On m’a demandé d’être modérateur. Pour les débats, pas de souci : nous avons 3 orateurs de qualité : Jacques Cossart, économiste, membre du Conseil scientifique d’Attac. Vincent Drezet Secrétaire national du Snui (syndicat unifié des impôts- Solidaires) et Michel Fontaine de la CE de la Cgt banques. Nous avons prévenu les orateurs du risque couru sur la participation : 20, 25 ?

Vers 19H15 nous démarrons. On est entassés, la salle est archi-comble, beaucoup de participants n’appartenant pas aux réseaux militants habituels. Après les 3 exposés introductifs synthétiques (voir ci-après) les questions/interventions fusent : bouclier fiscal, niches fiscales et sociales, signification idéologique de la notion de prélèvement obligatoire, impôts sur les sociétés, taxe professionnelle, concurrence fiscale et sociale en Europe, Omc, Agcs… nombre d’aspects sont abordés. A 21 heures, malgré les conditions de chaleur et l’absence de sono, j’ai le plus grand mal à arrêter un débat passionnant. Merci aux militants de l’antenne Ile-de-France de Résistance sociale d’avoir organisé ce 30 juin 2010 leur premier café social au Bar de l’Horloge !

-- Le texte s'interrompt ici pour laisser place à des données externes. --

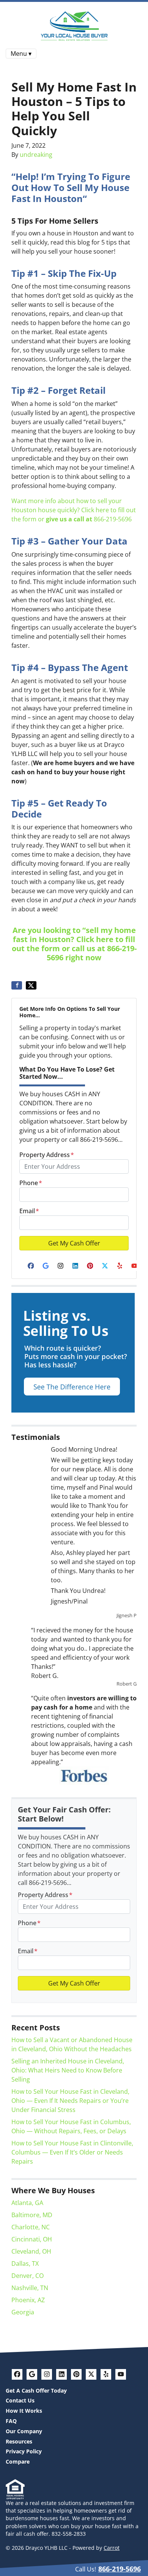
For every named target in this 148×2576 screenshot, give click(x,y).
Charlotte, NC (30, 2227)
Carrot (112, 2547)
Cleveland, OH (31, 2251)
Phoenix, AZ (28, 2300)
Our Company (24, 2431)
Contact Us (20, 2400)
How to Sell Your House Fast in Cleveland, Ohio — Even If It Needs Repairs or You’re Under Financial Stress (70, 2100)
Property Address (46, 1155)
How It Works (24, 2410)
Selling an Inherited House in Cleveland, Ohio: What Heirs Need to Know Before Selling (67, 2070)
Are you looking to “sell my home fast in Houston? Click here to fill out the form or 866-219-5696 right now (74, 944)
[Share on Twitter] (31, 985)
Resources (19, 2441)
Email (29, 1211)
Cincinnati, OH (31, 2239)
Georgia (22, 2312)
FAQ (11, 2420)
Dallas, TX (25, 2263)
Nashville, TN (29, 2288)
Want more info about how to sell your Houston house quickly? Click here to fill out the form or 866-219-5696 (73, 510)
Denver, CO (27, 2275)
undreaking (36, 154)
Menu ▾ (21, 53)
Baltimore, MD (31, 2215)
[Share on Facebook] (16, 985)
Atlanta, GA (27, 2203)
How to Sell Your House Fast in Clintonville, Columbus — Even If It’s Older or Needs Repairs (72, 2152)
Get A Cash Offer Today (36, 2390)
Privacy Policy (24, 2451)
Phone (30, 1183)
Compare (18, 2461)
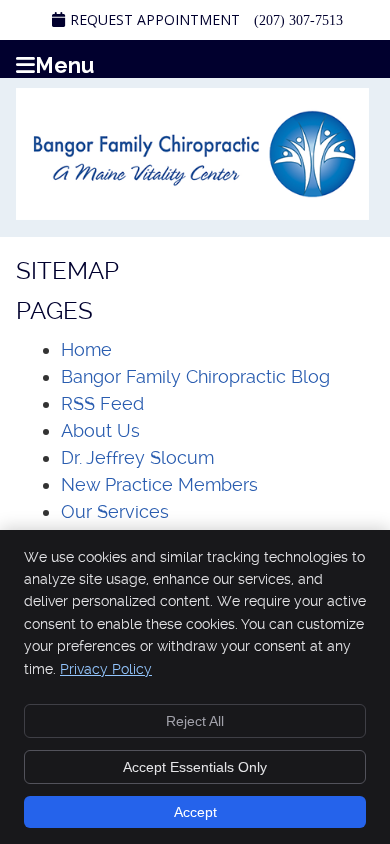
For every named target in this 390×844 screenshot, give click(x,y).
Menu (64, 63)
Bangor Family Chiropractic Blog (195, 376)
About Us (100, 430)
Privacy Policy (106, 669)
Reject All (195, 721)
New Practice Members (159, 484)
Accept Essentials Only (195, 767)
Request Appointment (155, 19)
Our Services (115, 511)
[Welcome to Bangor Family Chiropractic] (193, 213)
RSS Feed (102, 403)
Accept (195, 812)
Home (86, 349)
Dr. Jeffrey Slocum (137, 457)
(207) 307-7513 (298, 20)
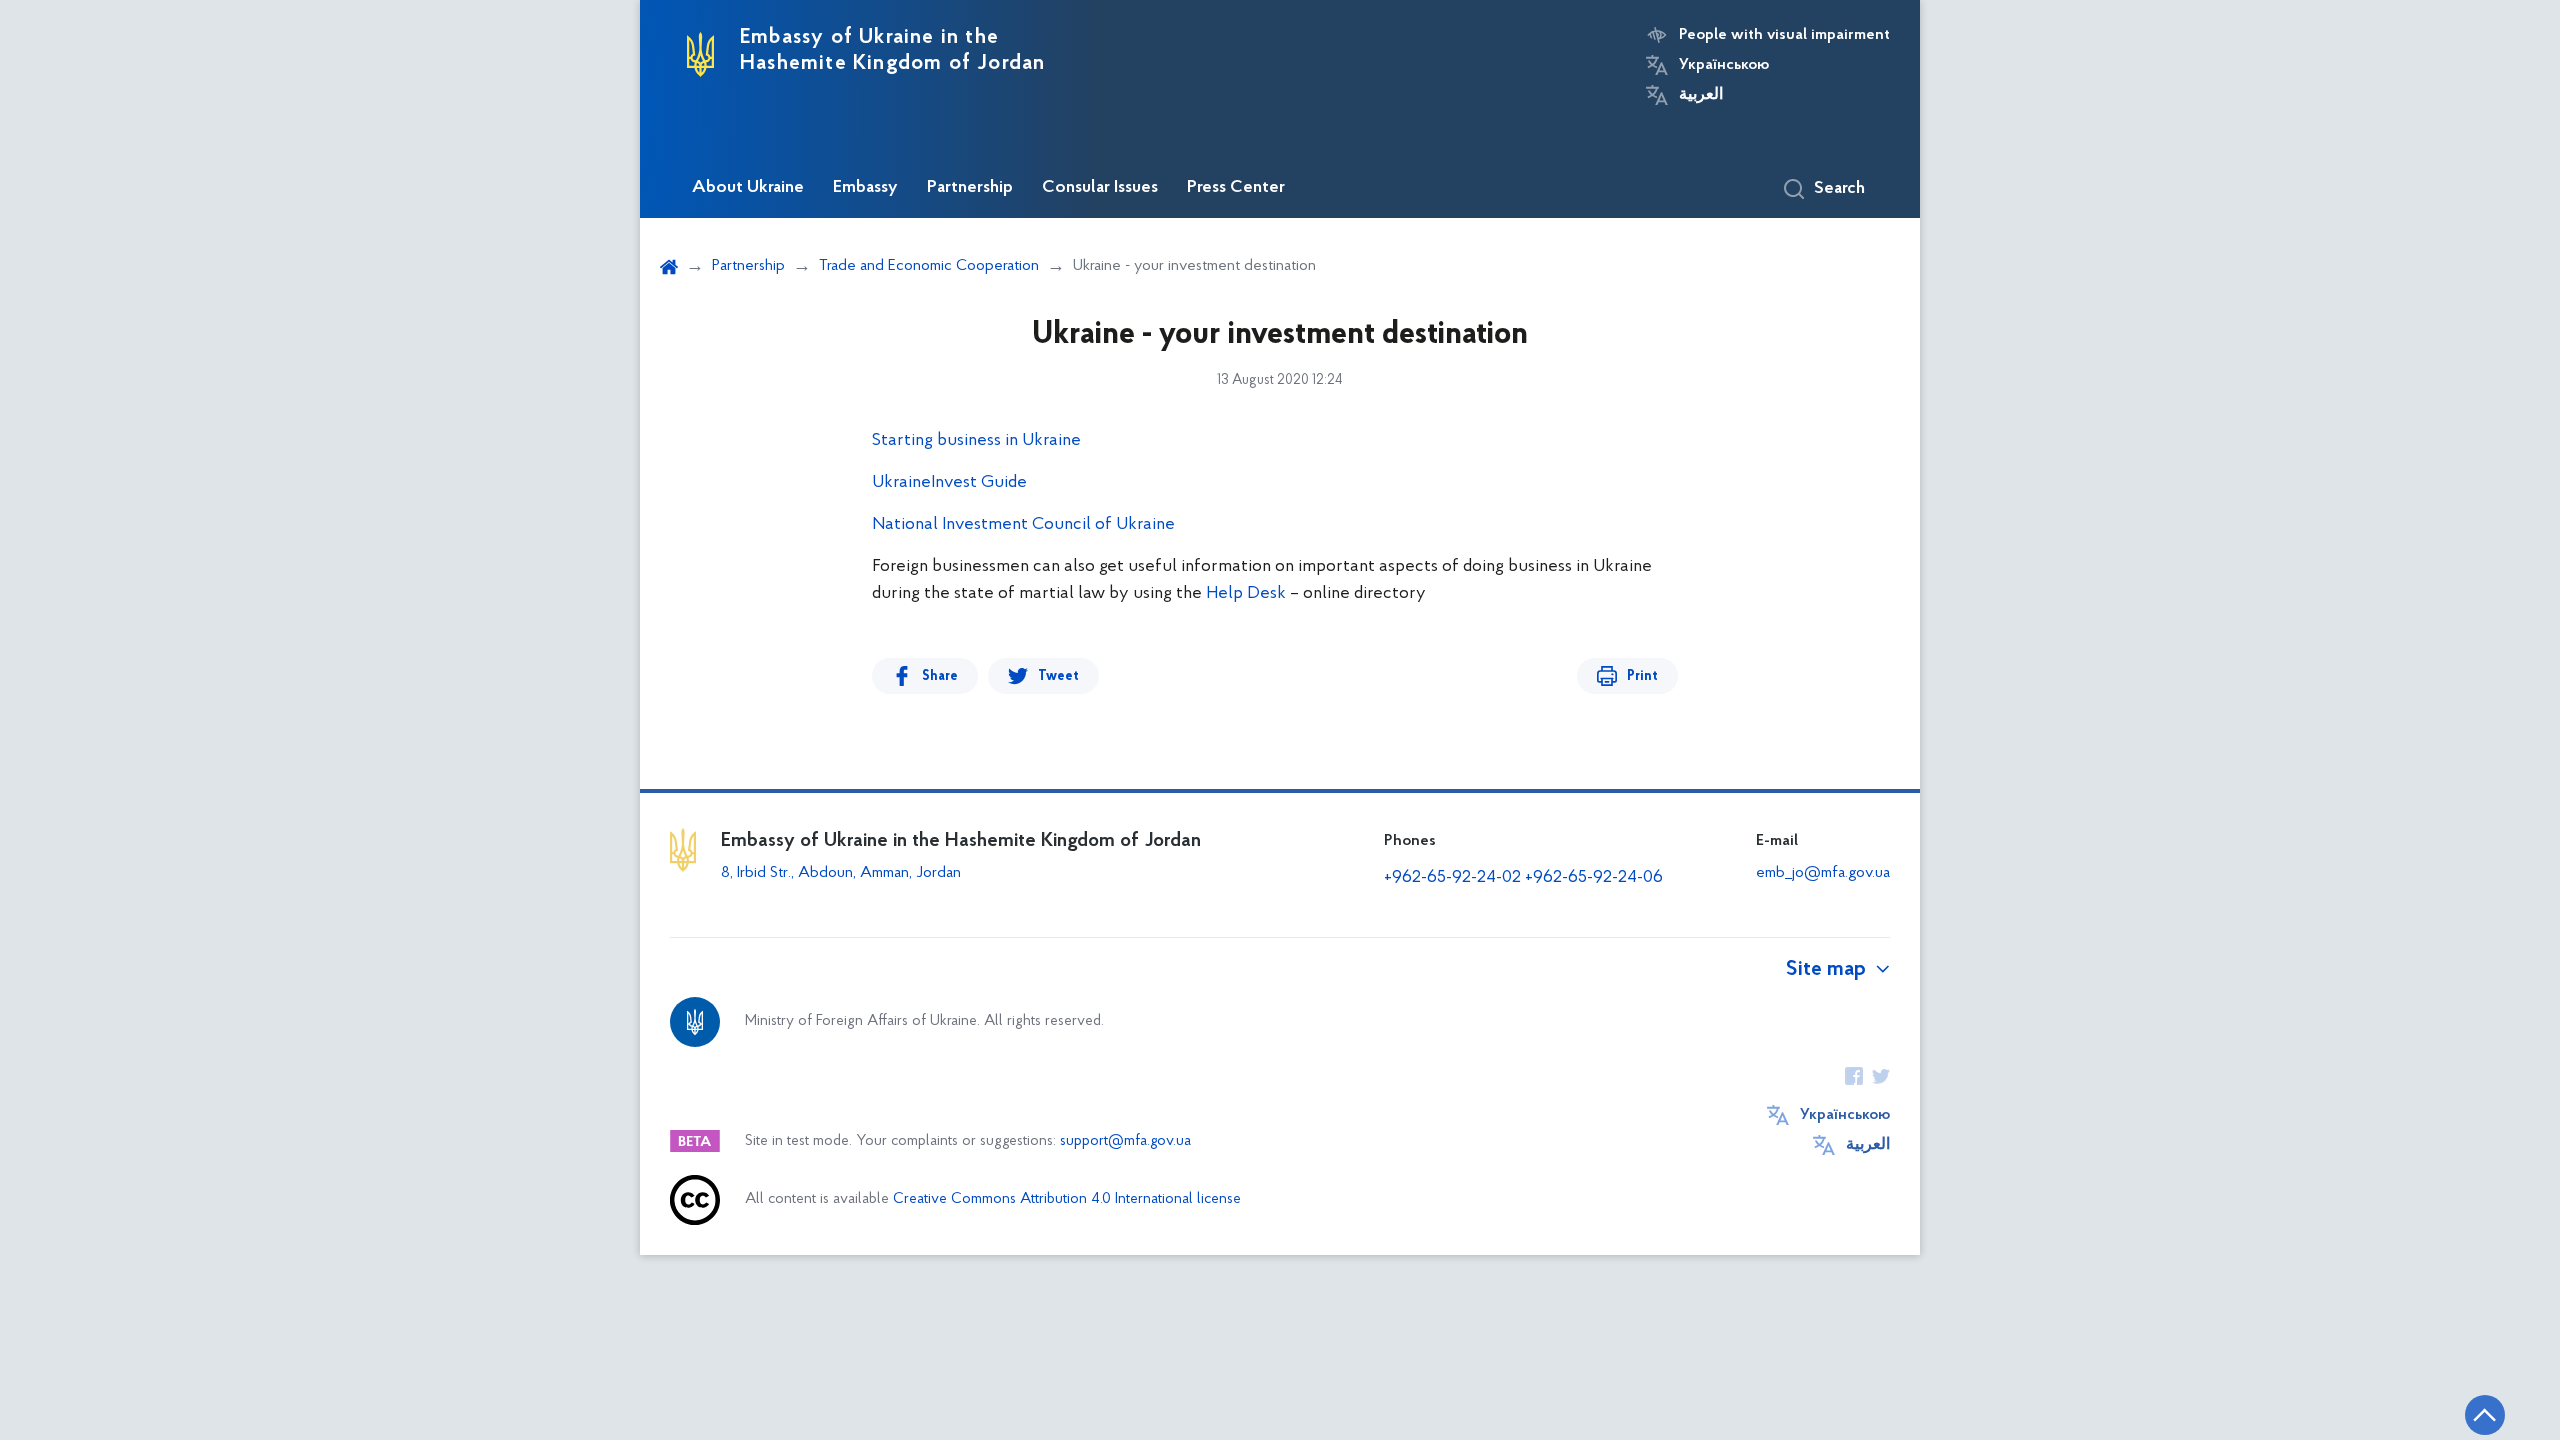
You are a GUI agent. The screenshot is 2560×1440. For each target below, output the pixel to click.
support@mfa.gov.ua (1125, 1141)
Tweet (1058, 676)
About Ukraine (748, 188)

Jean-Claude Chailley, Secrétaire Général de RESO

Le débat est ouvert !

Les interventions, retranscrites ci-après, ont été pour les participants l’occasion d’ouvrir quelques pistes de réflexion. Le long débat qui les suivit s’est organisé autour de 4 grands axes :

1) Que faire pour arrêter la baisse des impôts en général, et celle favorisant les plus riches en particulier, qui s’est accélérée depuis dix ans avec la diminution significative de la progressivité de l’impôt sur le revenu, du taux d’imposition des sociétés, l’instauration du bouclier fiscal, et l’accroissement continu des niches fiscales ?

2) Que faire pour arrêter de façon encore plus générale la privatisation des profits et la socialisation ou collectivisation des pertes ?

3) Les paradis fiscaux exercent-ils, non pas uniquement en théorie, mais dans les faits, une concurrence déloyale en la matière ? Si oui, que faire pour les neutraliser, agir au niveau national, international, les deux ?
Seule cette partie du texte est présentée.